The potential to use a patient's own cells to treat non-healing chronic wounds - a serious complication of diabetes - took an important step forward as researchers successfully reprogrammed skin cells taken from diabetic foot ulcers to form induced pluripotent stem cells (iPSCs). The reprogramming technique was similar in efficiency to the results achieved using healthy foot skin from non-diabetic patients, as described in the study published in Cellular Reprogramming, a peer-reviewed journal from Mary Ann Liebert, Inc., publishers (http://www.liebertpub.com/). The article is available free on the Cellular Reprogramming (http://online.liebertpub.com/doi/full/10.1089/cell.2015.0087) website.
iPSCs have the potential to develop into a variety of cell types and can be used to create disease models to study new therapeutic approaches, such as activating regenerative capabilities that could convert non-healing fibroblasts into skin cells that regain their repair functions.

——

*Exercise requirements*:
In the text about reprogramming skin cells from diabetic foot ulcers, which peer-reviewed journal published the study?

*Provided material*:
——

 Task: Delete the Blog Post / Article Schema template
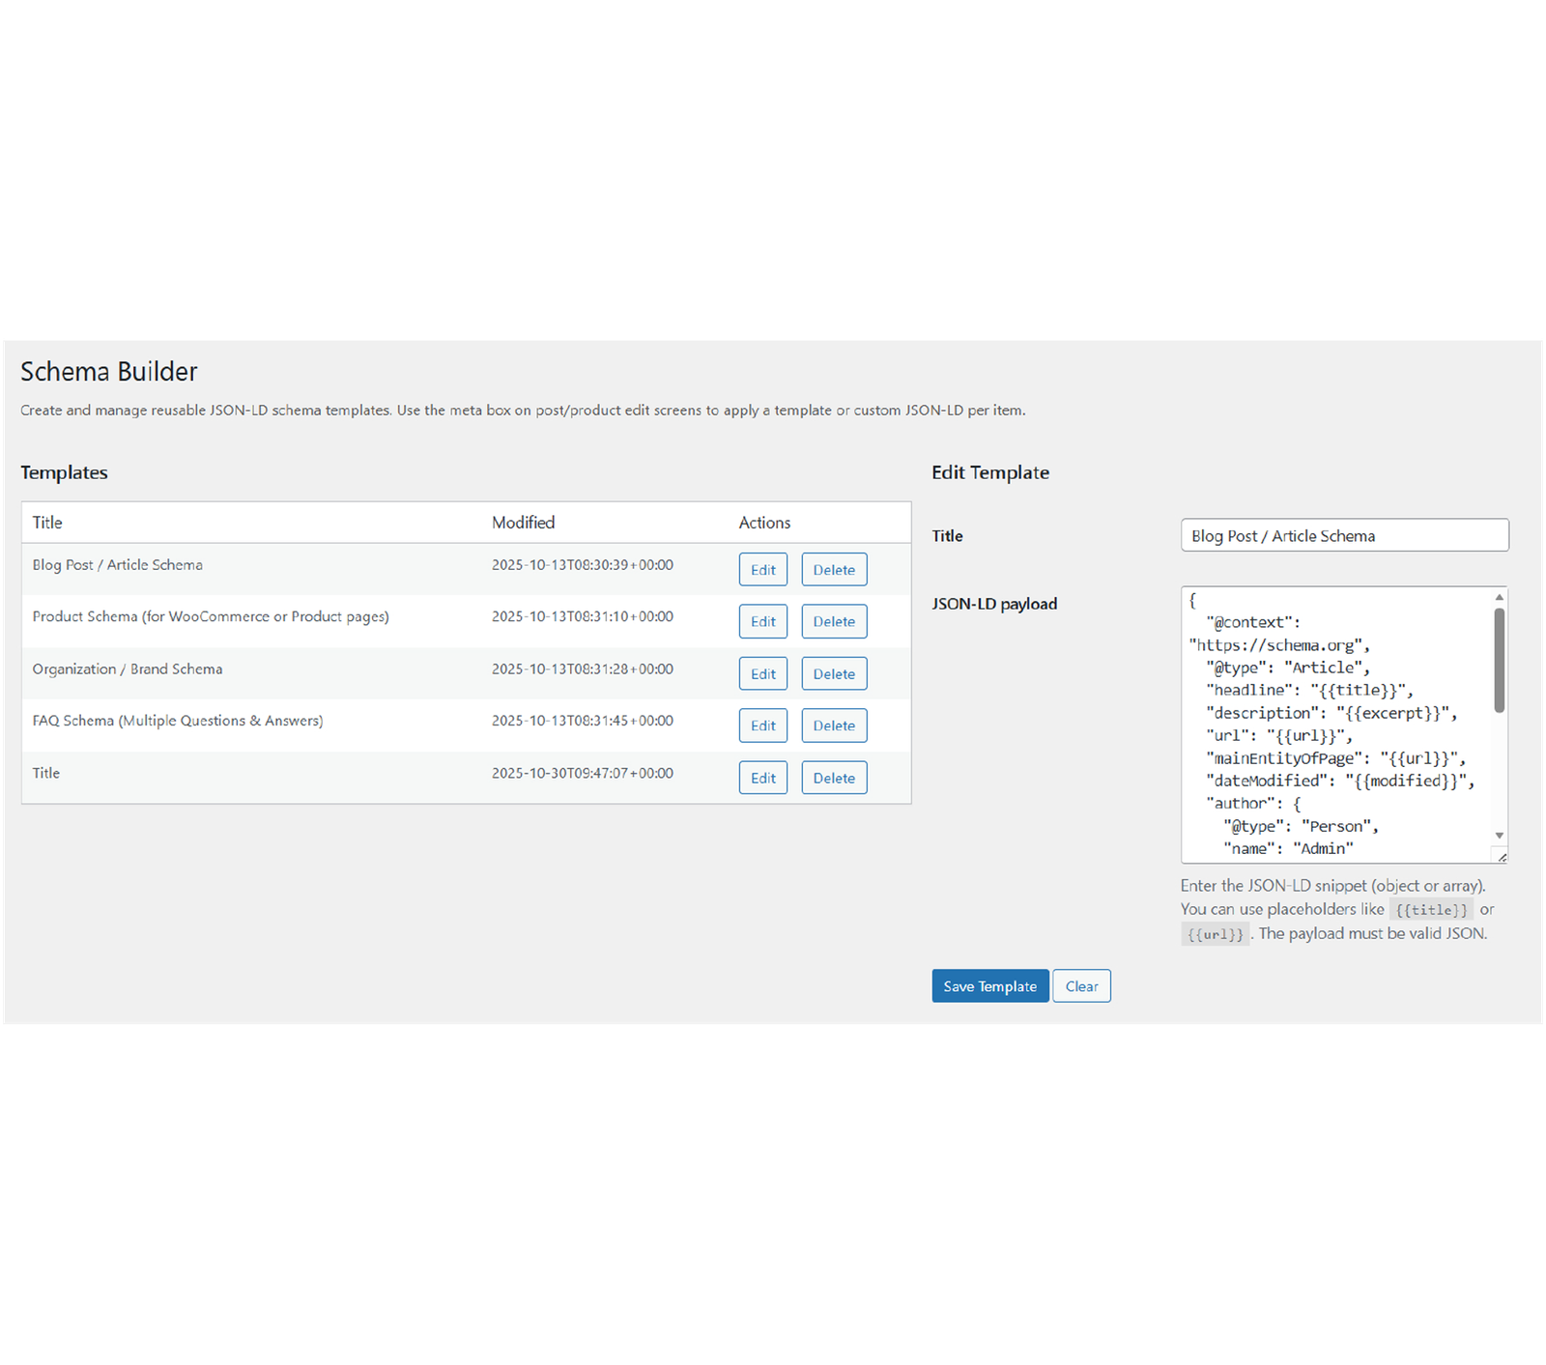tap(834, 570)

——

*Result of this exercise*:
Cellular Reprogramming